I mean, as long as students are passing their courses, getting As and Bs even, they don't figure 
they need remediation. 
 
As and Bs?  Have university standards been lowered?  Well, yes and no.  If the professor fails 
too many students, s/he will be out of a job (unless s/he has tenure; and the ones with tenure 
tend to teach the upper year courses, by which time the truly unprepared and/or unmotivated 
have self-selected out).  And this will happen either because the Dean really believes that 
the professor in question is not a good teacher (naively connecting failure rate with teacher 
competence) or because the Dean recognizes that this professor isn't willing to play the
retention game.  See the university thinks just like the elementary and secondary school
systems: if you fail them, they drop out, and there goes money (tuition as well as, possibly, 
government grants).  So you pass them, in order to keep them, in order to save a university, 
so you can get them, in order to keep them....  It's a vicious circle.  And, given that 
'educate them' wasn't in there at all, it's an empty circle to boot.

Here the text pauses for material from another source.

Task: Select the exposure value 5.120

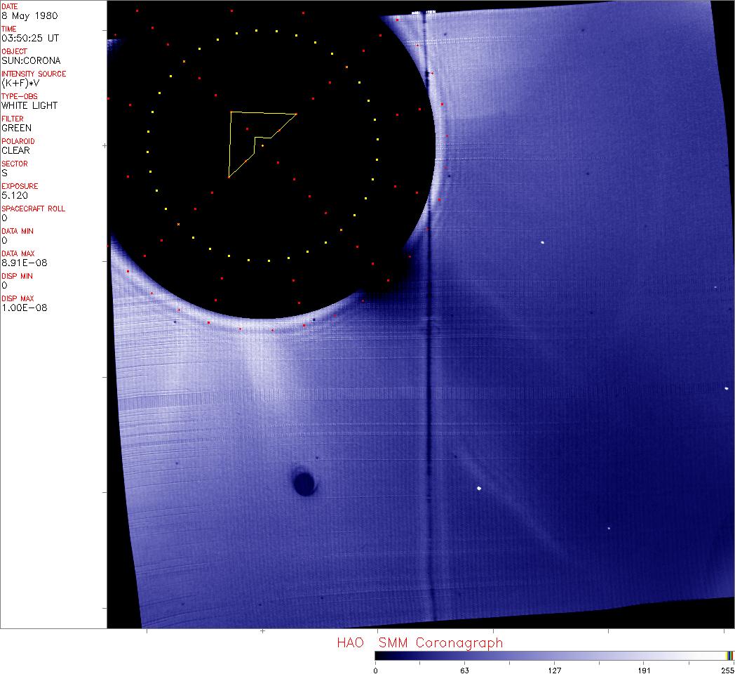Action: (14, 195)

And the parents.  The second reason for students' poor thinking skills.  Or rather, for the 
students' poor 'classroom skills'--which disable any plan to foster thinking skills (along 
with reading, writing, and arithmetic skills).  This little story pretty much says it all: 
one parent-teacher interview evening, Hal's parents came; his mother sat down and asked me 
"How do you get him to stop swearing at you?"   Not being a parent myself, I hesitate to be 
too judgemental here, but it seems to me that kids who lack manners, let alone a certain 
degree of self-discipline and respect for others, have their home environment to blame.  I 
mean surely this kind of thing begins in the home.  (And then it comes into the classroom, 
after six years in the making.)

And television.  A kid who spends a lot of time watching television doesn't learn how to amuse 
him/herself.  This child is more likely to be a problem in class, especially if the class 
isn't quite as exciting as television.  And, of course, a kid who spends a lot of time 
watching television probably doesn't spend a lot of time reading, and as I've shown, there 
is a link then to writing and thinking.